**Directions for this task:** Starting at the top of the records, pull out each line word for word, and stop after the line that contains "[x=757, y=578]". Leave the pictures out of your answer.

○ ○ ○

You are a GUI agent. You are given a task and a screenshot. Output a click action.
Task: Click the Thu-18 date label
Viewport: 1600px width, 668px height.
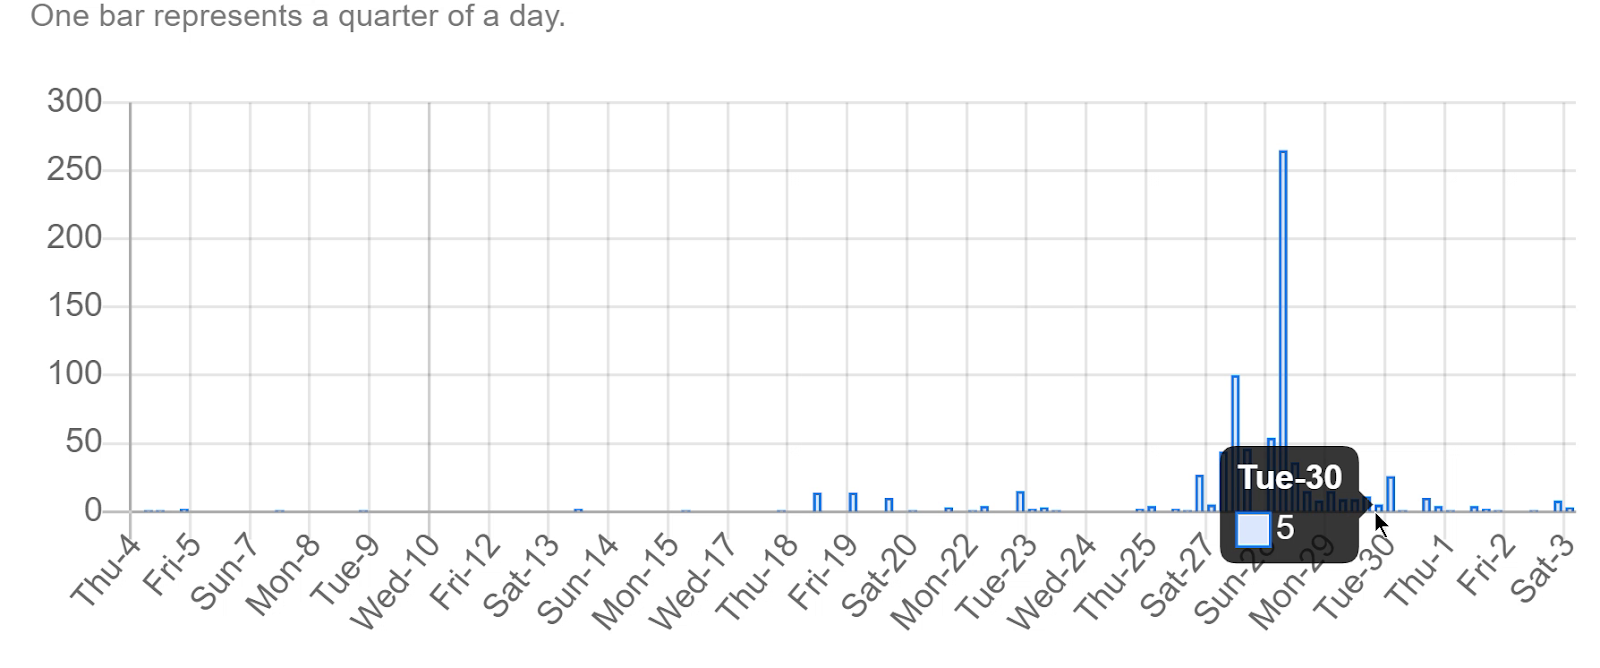[x=757, y=578]
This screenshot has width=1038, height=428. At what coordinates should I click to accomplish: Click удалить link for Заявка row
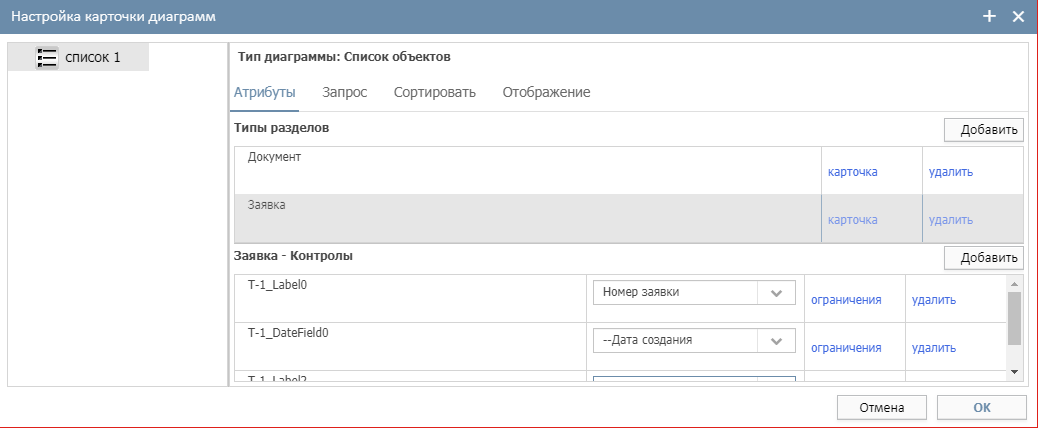tap(950, 220)
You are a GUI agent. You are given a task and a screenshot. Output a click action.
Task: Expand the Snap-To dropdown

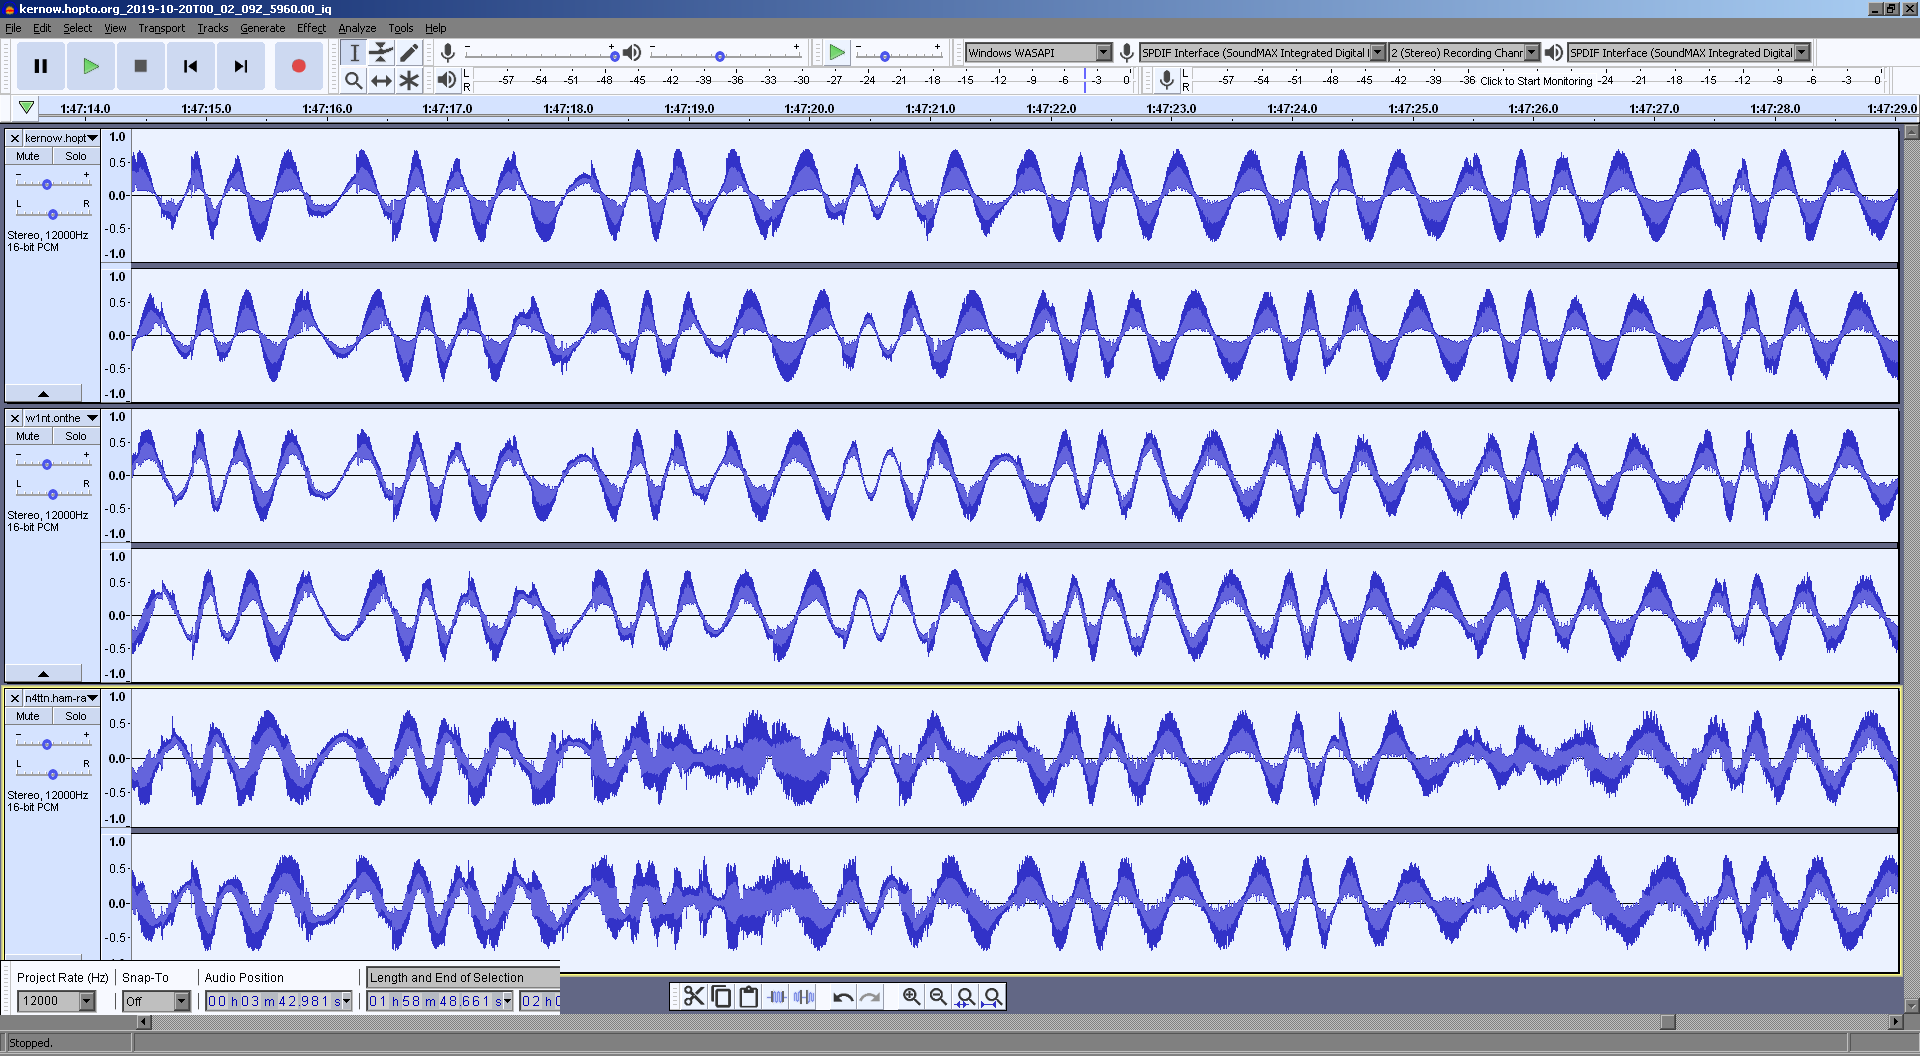pos(181,1001)
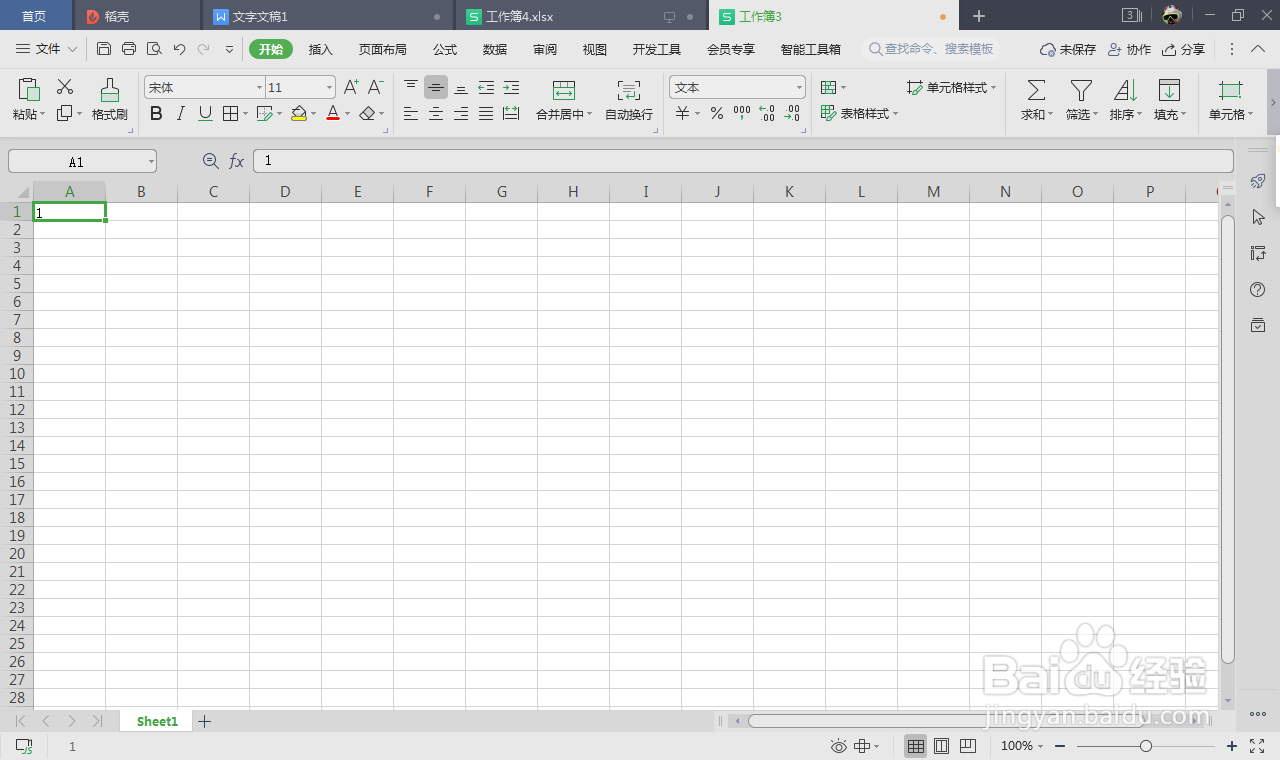The image size is (1280, 760).
Task: Click the 协作 collaborate button
Action: [1128, 48]
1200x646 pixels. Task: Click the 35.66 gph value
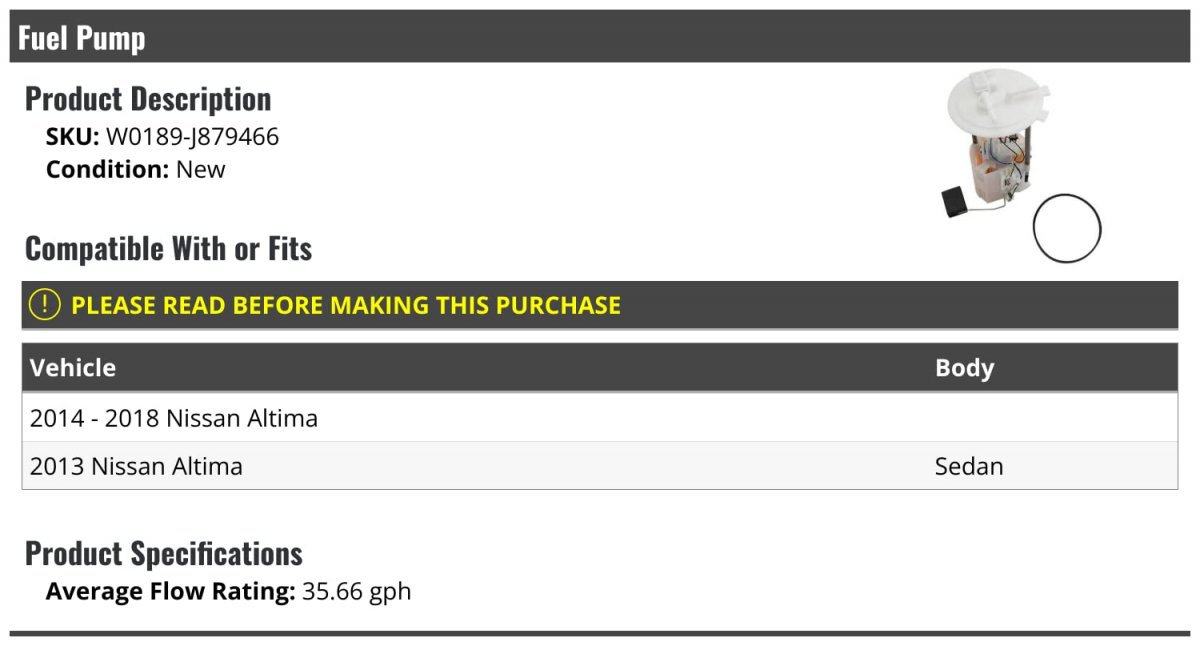357,591
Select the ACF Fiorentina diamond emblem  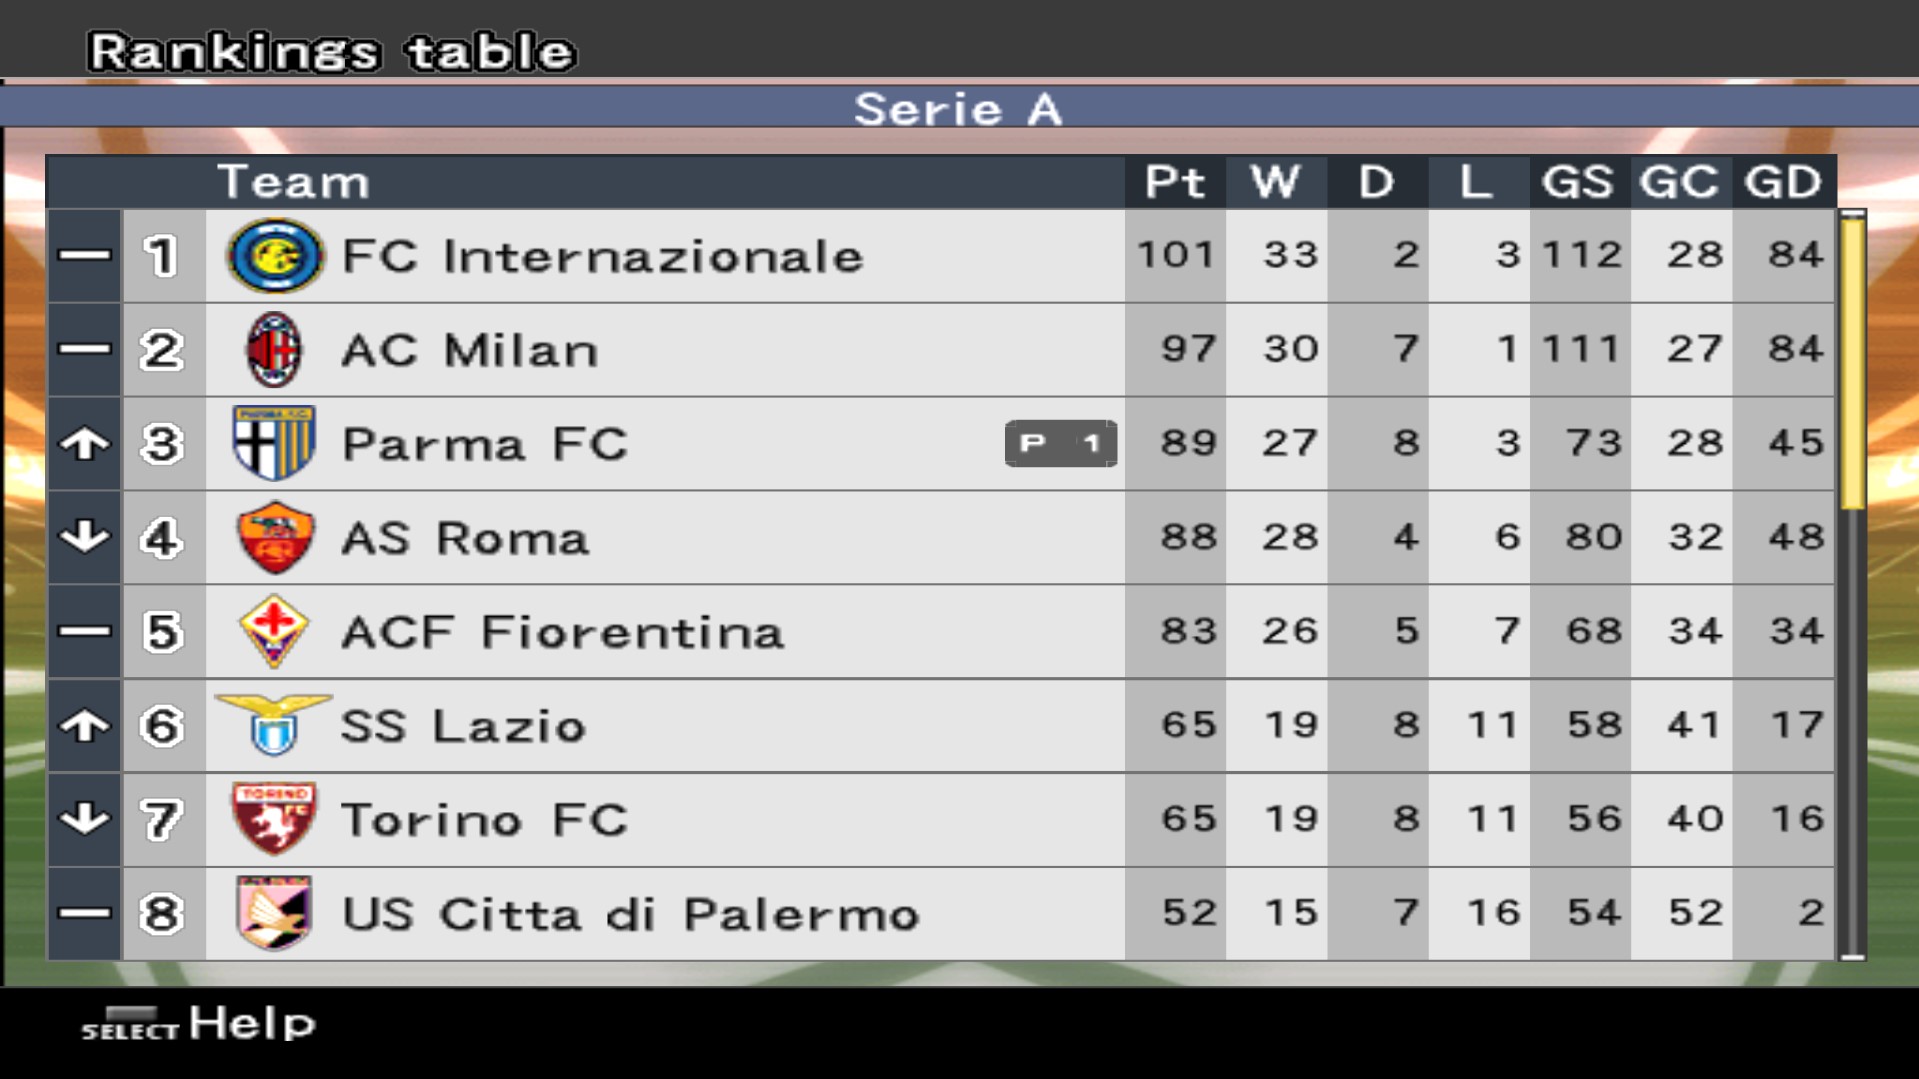pos(273,631)
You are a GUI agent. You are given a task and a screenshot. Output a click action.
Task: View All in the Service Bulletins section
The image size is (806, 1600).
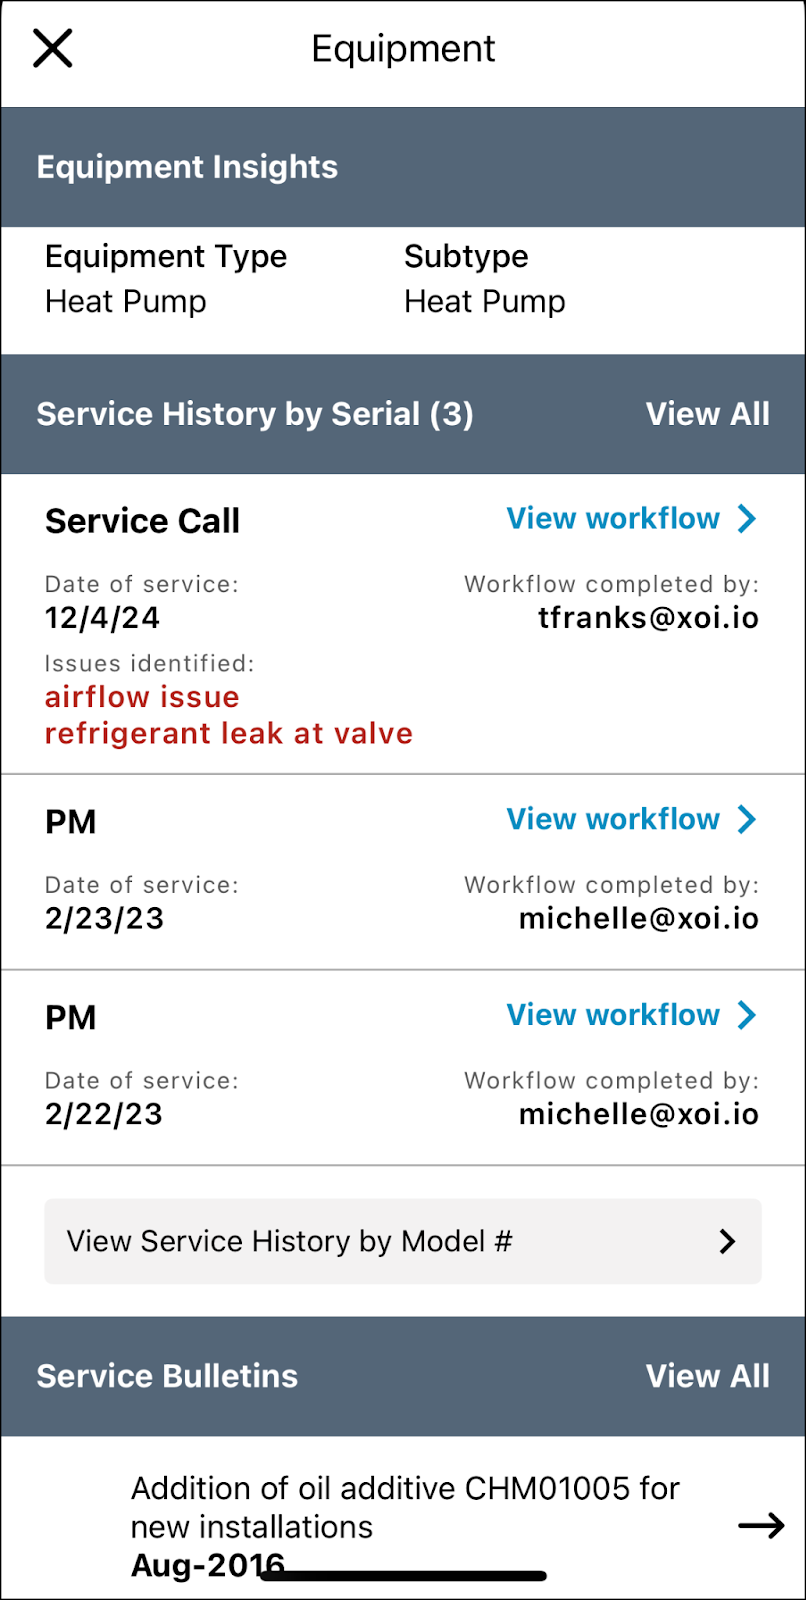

○ ○ ○

**Finished task:**
You are a GUI agent. You are given a task and a screenshot. Output a click action.
Task: Click the Thu-18 date label
Viewport: 1600px width, 668px height.
[x=757, y=578]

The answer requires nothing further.